### Dataset
* * * * * * *

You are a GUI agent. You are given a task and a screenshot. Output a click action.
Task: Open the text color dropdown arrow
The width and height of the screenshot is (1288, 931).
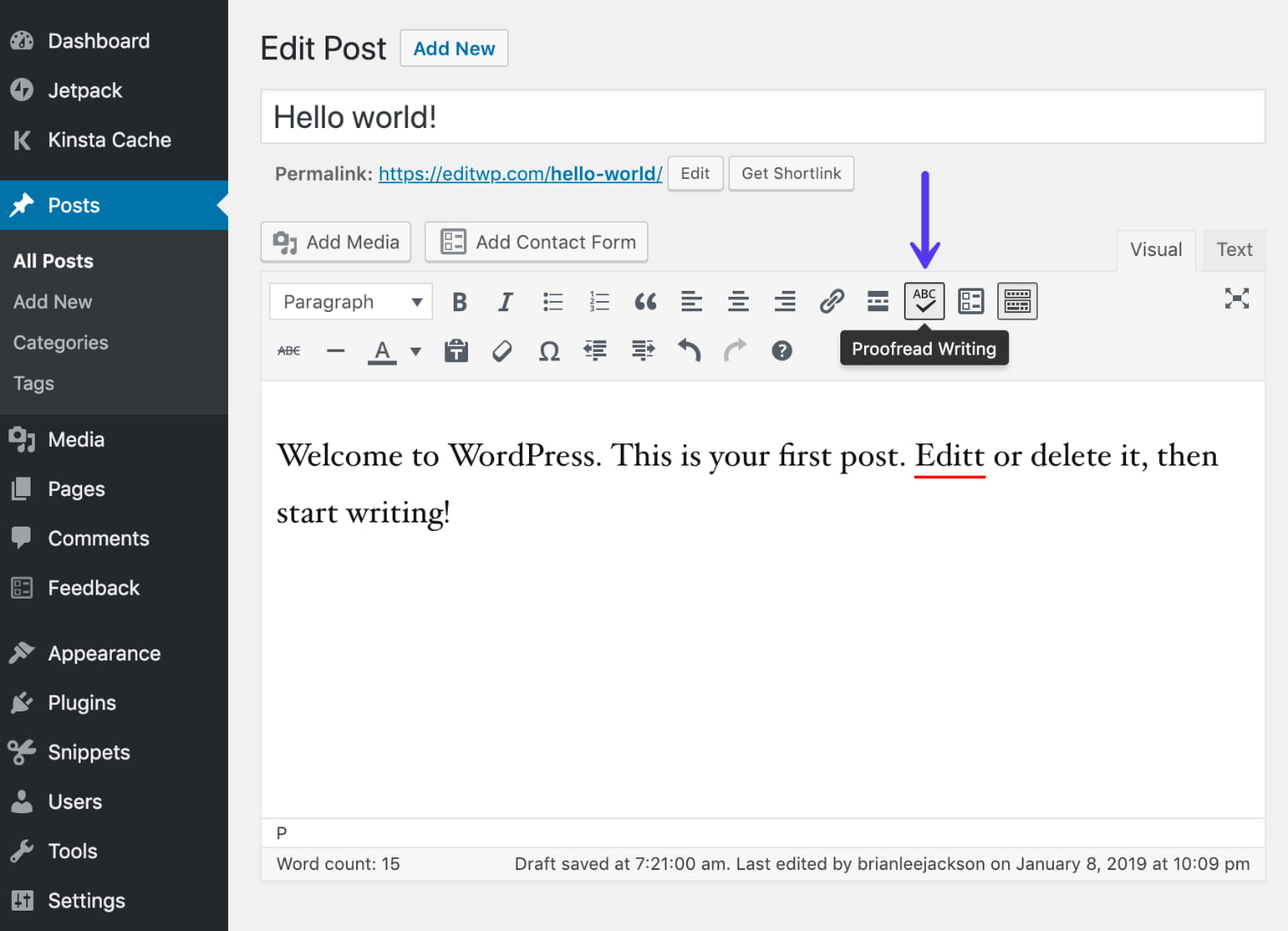pyautogui.click(x=415, y=350)
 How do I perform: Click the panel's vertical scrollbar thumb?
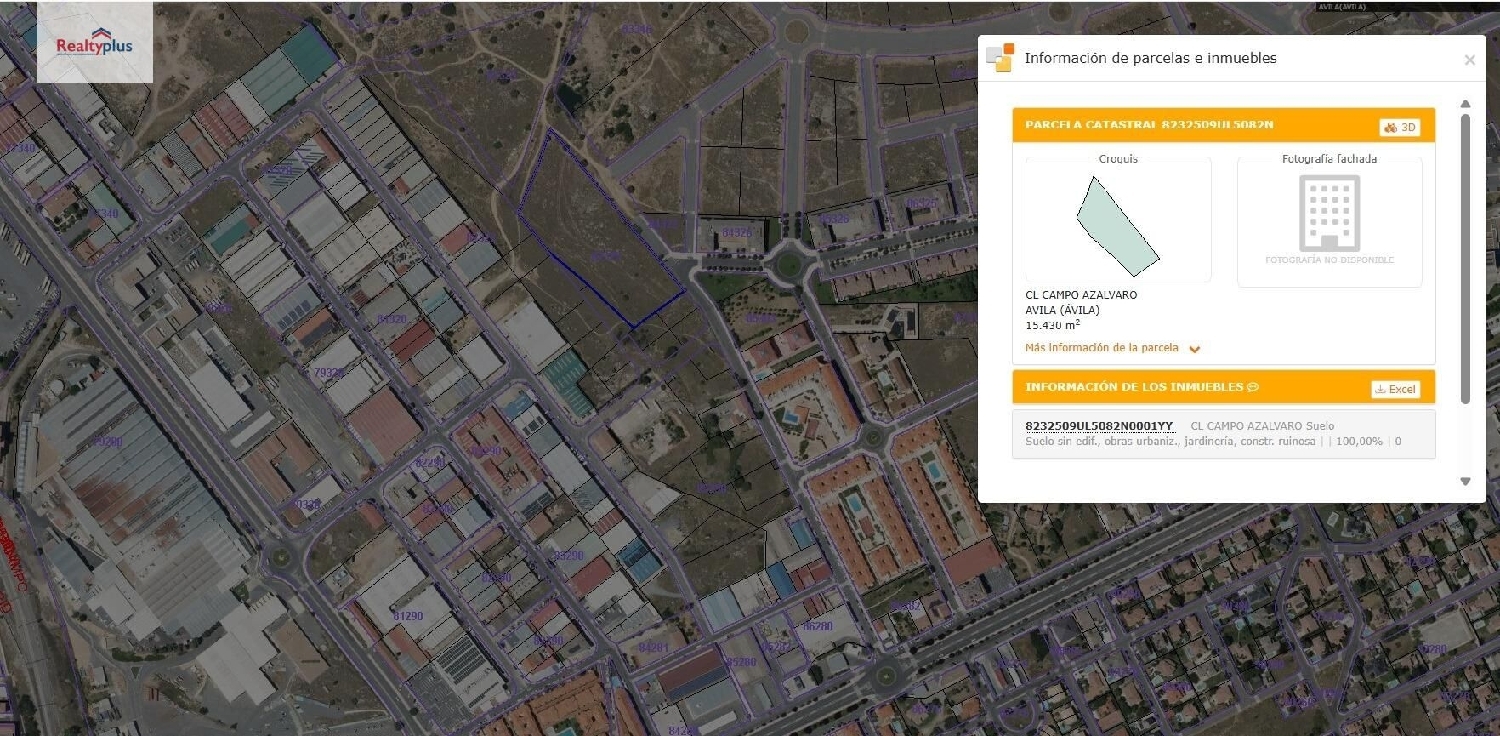1465,258
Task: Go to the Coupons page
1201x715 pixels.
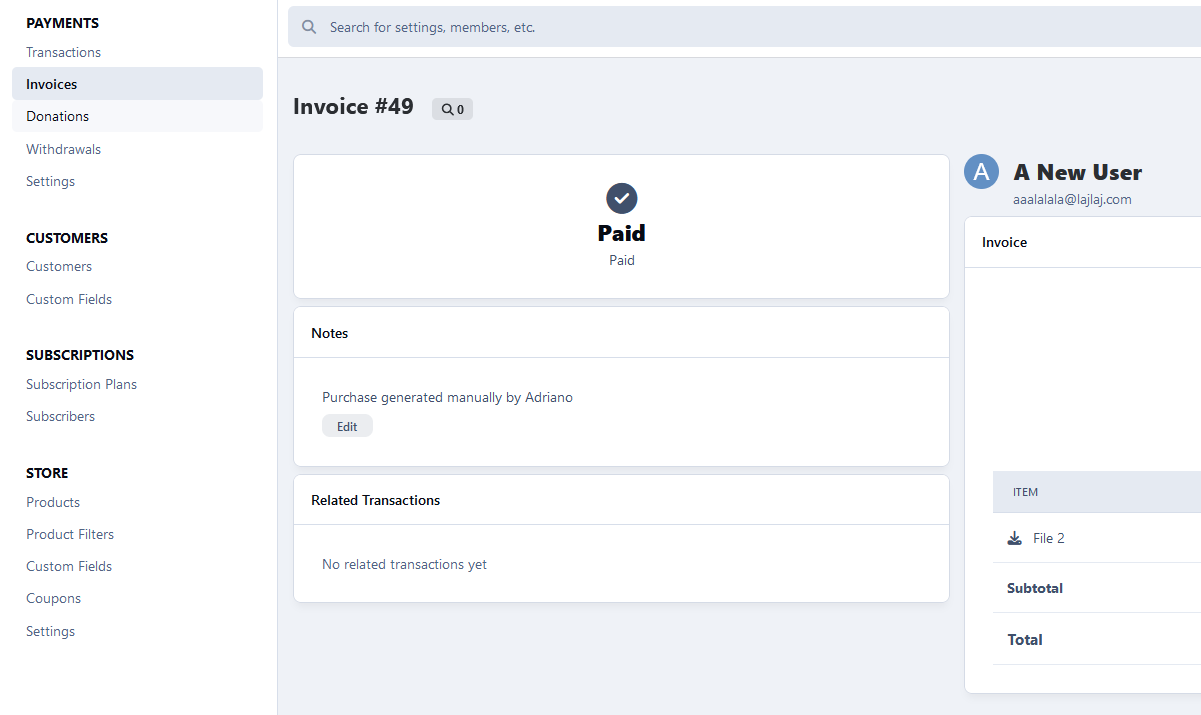Action: coord(53,598)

* * * * * * *

### What you are asked to do
A picture-free version of all the records, repeated exactly, is what to return.

### Output for this exercise
You are a GUI agent. You are given a task and a screenshot. Output a click action.
Task: Open the text color dropdown arrow
The width and height of the screenshot is (1288, 931).
pyautogui.click(x=415, y=350)
 How do I perform: Click the panel's vertical scrollbar thumb?
1465,258
Task: Go to the Coupons page
1201x715 pixels.
Action: coord(53,598)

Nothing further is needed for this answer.